*Task data:*
------
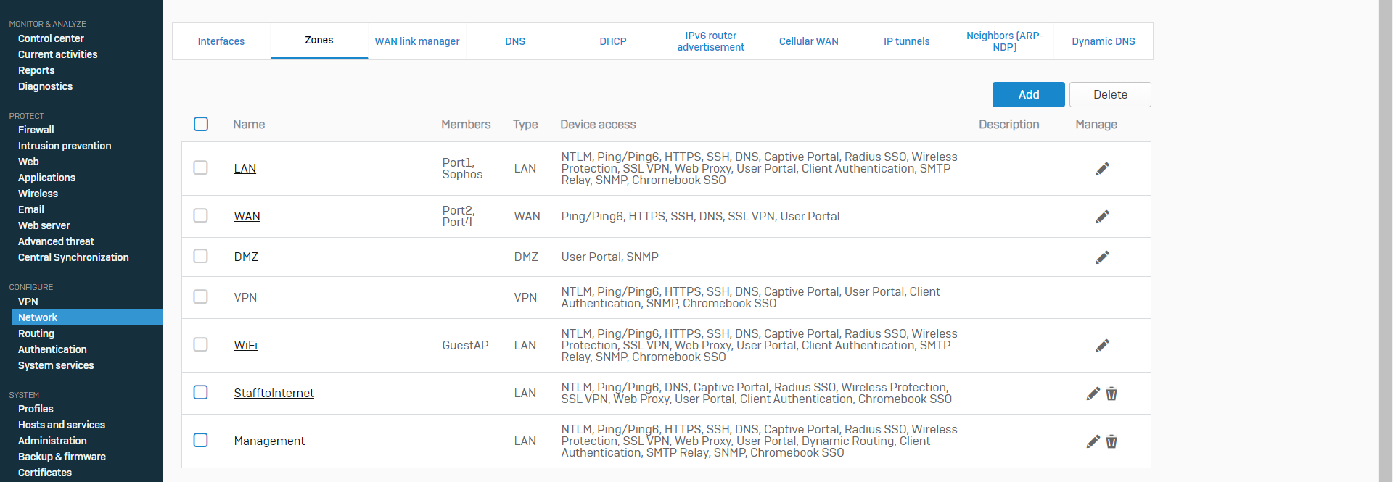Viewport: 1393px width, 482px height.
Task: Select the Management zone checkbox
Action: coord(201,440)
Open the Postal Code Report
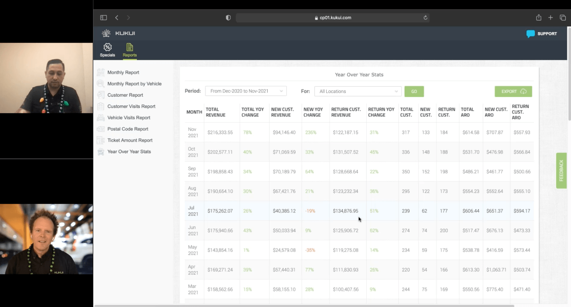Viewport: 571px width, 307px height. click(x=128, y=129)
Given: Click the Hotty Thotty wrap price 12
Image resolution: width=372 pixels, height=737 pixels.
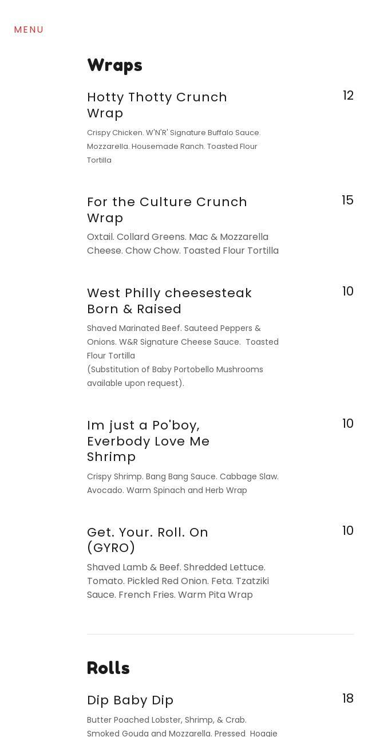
------
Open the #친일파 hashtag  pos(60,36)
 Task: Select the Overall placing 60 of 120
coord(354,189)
------
*Exercise brief:* Above is the material; set down exactly its lines from the one containing "Open the Postal Code Report" down to the one containing "Image resolution: width=372", both included, leaving out any pictures.

*Written answer:*
Open the Postal Code Report
Viewport: 571px width, 307px height. click(x=128, y=129)
Given: Click the Hotty Thotty wrap price 12
Image resolution: width=372 pixels, height=737 pixels.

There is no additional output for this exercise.